### [TASK OBJECTIVE]
Provide only the number of lines in the listing that contain the string "tweet".

------ DATA EXTRACTS

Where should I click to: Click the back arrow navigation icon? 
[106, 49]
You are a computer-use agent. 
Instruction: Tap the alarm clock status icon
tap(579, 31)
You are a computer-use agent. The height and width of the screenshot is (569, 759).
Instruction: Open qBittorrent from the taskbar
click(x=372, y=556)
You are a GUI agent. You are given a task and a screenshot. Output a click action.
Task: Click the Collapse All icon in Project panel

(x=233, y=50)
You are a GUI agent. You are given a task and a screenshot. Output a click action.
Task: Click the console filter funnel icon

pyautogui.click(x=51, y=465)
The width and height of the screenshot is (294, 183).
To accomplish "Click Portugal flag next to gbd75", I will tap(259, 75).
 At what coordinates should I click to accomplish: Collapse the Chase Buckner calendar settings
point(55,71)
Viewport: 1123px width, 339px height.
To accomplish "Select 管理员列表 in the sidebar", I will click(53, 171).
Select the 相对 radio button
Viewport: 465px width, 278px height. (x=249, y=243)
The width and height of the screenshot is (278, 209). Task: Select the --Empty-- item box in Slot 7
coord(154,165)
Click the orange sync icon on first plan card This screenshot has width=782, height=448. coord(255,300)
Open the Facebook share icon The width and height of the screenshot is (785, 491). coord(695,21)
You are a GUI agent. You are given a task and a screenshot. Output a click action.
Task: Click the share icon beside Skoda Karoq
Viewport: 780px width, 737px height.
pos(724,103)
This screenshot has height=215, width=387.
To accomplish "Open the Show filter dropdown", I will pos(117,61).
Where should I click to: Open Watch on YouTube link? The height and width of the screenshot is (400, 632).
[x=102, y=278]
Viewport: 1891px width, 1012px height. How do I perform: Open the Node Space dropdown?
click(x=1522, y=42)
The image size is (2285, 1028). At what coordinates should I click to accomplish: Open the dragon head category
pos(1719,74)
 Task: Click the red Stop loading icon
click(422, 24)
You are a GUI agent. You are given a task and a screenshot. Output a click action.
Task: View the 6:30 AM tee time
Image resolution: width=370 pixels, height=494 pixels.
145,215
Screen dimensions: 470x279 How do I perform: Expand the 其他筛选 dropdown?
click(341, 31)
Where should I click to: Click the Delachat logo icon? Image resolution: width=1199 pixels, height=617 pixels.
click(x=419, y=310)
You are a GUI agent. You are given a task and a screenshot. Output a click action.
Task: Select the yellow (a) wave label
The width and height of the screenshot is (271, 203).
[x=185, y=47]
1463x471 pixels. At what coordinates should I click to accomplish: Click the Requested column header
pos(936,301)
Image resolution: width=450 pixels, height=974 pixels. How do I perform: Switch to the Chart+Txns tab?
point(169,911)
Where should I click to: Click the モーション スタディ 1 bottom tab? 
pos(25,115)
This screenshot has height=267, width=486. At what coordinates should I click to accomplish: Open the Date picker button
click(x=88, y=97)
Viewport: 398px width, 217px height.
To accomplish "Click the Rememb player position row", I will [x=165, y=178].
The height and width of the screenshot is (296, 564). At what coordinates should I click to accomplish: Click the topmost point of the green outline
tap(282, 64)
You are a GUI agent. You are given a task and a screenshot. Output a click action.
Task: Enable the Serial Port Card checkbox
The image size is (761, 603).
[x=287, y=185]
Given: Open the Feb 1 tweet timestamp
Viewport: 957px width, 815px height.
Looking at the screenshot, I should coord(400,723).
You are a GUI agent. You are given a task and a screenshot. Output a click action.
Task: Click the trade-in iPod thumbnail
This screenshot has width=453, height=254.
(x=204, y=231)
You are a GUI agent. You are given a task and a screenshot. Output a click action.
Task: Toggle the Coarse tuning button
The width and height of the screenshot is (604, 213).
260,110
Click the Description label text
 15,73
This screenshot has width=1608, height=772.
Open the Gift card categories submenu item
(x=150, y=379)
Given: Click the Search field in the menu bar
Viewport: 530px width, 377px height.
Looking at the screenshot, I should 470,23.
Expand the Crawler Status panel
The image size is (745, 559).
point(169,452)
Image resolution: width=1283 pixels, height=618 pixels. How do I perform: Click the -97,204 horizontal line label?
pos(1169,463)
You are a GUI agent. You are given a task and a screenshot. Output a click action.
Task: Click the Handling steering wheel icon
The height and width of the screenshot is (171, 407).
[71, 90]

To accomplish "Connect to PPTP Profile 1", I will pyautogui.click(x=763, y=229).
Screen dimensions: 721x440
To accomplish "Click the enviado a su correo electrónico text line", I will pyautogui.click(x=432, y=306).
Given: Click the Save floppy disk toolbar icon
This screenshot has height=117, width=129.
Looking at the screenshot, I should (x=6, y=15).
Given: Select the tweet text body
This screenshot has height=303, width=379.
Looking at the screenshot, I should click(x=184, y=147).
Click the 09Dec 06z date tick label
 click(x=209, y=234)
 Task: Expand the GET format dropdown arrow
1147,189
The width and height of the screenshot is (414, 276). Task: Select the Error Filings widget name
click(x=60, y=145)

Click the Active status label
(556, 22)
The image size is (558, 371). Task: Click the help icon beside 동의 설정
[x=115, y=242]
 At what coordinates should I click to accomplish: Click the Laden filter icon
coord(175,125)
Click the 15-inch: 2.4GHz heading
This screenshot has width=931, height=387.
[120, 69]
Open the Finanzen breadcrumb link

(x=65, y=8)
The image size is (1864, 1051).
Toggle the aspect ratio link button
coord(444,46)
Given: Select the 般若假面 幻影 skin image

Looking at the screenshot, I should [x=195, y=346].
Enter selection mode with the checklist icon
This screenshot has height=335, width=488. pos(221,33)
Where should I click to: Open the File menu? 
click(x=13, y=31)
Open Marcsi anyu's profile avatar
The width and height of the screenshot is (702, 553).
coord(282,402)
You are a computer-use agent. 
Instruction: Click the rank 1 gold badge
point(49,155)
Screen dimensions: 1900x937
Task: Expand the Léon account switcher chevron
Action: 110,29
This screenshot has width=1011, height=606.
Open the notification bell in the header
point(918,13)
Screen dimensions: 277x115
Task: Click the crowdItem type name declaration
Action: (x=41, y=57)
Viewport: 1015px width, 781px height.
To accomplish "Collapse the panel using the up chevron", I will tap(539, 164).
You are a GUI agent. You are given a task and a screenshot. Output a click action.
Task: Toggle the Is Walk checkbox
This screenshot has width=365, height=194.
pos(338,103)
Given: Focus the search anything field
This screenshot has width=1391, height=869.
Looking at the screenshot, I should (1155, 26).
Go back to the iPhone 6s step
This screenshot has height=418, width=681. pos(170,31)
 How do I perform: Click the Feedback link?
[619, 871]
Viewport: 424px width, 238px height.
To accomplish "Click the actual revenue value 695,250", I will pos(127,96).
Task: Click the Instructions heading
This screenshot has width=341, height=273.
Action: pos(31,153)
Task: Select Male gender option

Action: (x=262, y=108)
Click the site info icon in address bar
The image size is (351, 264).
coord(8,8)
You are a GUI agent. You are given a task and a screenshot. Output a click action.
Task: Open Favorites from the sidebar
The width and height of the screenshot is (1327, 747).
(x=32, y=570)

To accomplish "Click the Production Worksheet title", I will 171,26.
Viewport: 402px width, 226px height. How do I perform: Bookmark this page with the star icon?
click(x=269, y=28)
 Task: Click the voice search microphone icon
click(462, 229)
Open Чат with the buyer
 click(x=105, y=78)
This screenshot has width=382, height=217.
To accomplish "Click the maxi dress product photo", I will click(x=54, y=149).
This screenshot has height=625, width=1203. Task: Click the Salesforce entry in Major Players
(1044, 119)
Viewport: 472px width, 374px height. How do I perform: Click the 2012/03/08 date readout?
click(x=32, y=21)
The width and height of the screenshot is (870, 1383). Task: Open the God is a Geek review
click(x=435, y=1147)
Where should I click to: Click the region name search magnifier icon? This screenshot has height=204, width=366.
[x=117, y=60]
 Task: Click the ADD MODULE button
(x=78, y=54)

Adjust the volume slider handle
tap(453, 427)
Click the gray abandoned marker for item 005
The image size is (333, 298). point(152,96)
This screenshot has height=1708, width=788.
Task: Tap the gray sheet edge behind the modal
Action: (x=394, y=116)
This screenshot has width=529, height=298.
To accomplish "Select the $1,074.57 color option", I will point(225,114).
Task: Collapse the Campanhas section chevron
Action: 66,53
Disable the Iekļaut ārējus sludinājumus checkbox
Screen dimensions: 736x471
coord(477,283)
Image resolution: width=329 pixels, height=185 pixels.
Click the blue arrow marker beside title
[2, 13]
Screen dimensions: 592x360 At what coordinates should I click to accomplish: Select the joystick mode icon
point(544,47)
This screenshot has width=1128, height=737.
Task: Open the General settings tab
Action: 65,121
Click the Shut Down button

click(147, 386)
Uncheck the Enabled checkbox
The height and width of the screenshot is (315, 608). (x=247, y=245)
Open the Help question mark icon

------------

### [YOUR RESPONSE]
2